* Texto para leer *
● ● ●

El BCE lo lanzó a mediados de marzo, ante la evidencia de que la tarea más urgente era evitar el alza de las primas de riesgo. Y poco después se vio que los 750.000 millones de euros de la dotación inicial se habían quedado cortos. De no haberse ampliado ese programa, el BCE lo habría consumido ya este año en su totalidad, ya que el volumen de deuda adquirida bajo el PEPP cierra el año en los 755,902 millones de euros, según los últimos datos correspondientes a la semana de Navidad.

El BCE se ha dado un amplio margen para encarar 2021 y, después de decidir el pasado 10 de diciembre la ampliación del PEPP en 500.000 millones de euros más, concluye 2020 habiéndolo consumido al 40%. Ya en junio decidió elevarlo en 600.000 millones, a 1,35 billones.

Lagarde avanzó en diciembre que la intención no es agotar el PEPP en su totalidad, que se extenderá hasta marzo de 2022, nueve meses más de lo previsto. Quedan aún disponibles 1,09 billones. Pero la mera existencia de esa opción, hasta los 1,85 billones, es un seguro contra posibles tensiones de mercado, a pesar de que la llegada de la vacuna augure un 2021 de crecimiento. Aun así, el propio BCE no prevé que la zona euro haya recuperado el nivel de PIB previo a la pandemia hasta al menos mediados de 2022.

● ● ●

* Tareas requeridas *
a) Resume en menos palabras el párrafo del texto sobre el programa PEPP del BCE que empieza con «El BCE se ha dado un amplio margen» sin omitir sus datos principales.
b) Prosigue el texto sobre el programa PEPP del BCE a partir de su última oración.

* Datos proporcionados *
● ● ●

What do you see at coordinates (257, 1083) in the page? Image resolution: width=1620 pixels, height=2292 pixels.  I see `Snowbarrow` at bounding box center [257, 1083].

● ● ●

* Respuestas a las tareas *
a) Tras ampliar el PEPP el 10 de diciembre en otros 500.000 millones de euros, el BCE termina 2020 con el programa consumido al 40%, lo que le deja un amplio margen para 2021. En junio ya lo había elevado en 600.000 millones, hasta 1,35 billones.

b)
El BCE ha absorbido con sus compras las elevadas emisiones de deuda de 2020

La actividad compradora del programa PEPP tuvo en mayo su mayor intensidad, con volúmenes semanales por más de 30.000 millones de euros. El ritmo se moderó en verano y ha continuado de media por debajo de los 20.000 euros semanales. De no haberlo ampliado desde los 1,35 billones, el PEPP se habría agotado en julio de 2021 a un ritmo de 20.000 millones de euros de compras a la semana, según cálculos de Nomura.

Su flexibilidad ha sido clave a la hora de lograr que las primas de riesgo y las rentabilidades de la deuda soberana de la zona euro, y en especial de la periferia, hayan caído a mínimos. En una decisión sin precedentes, reflejo del desafío extraordinario que ha supuesto la pandemia, el BCE se ha permitido adquirir deuda de países por encima de su peso en el capital de la institución, lo que ha favorecido especialmente a Italia –el país del euro más endeudado, solo por detrás de Grecia– y a España. Sus primas de riesgo comenzaron a subir de forma preocupante en marzo pero, gracias a la acción del BCE, la italiana se ha suavizado después a niveles de 2016 y la española, de 2010.

El BCE ha absorbido de hecho con sus compras de deuda el equivalente a las emisiones soberanas realizadas este año. No adquiere los bonos soberanos en las subastas, sino ya en el mercado secundario, pero su constante presencia compradora es motivo más que suficiente para que los inversores acudan a las colocaciones de deuda pública, sabedores de que el BCE estará ahí para adquirir los títulos.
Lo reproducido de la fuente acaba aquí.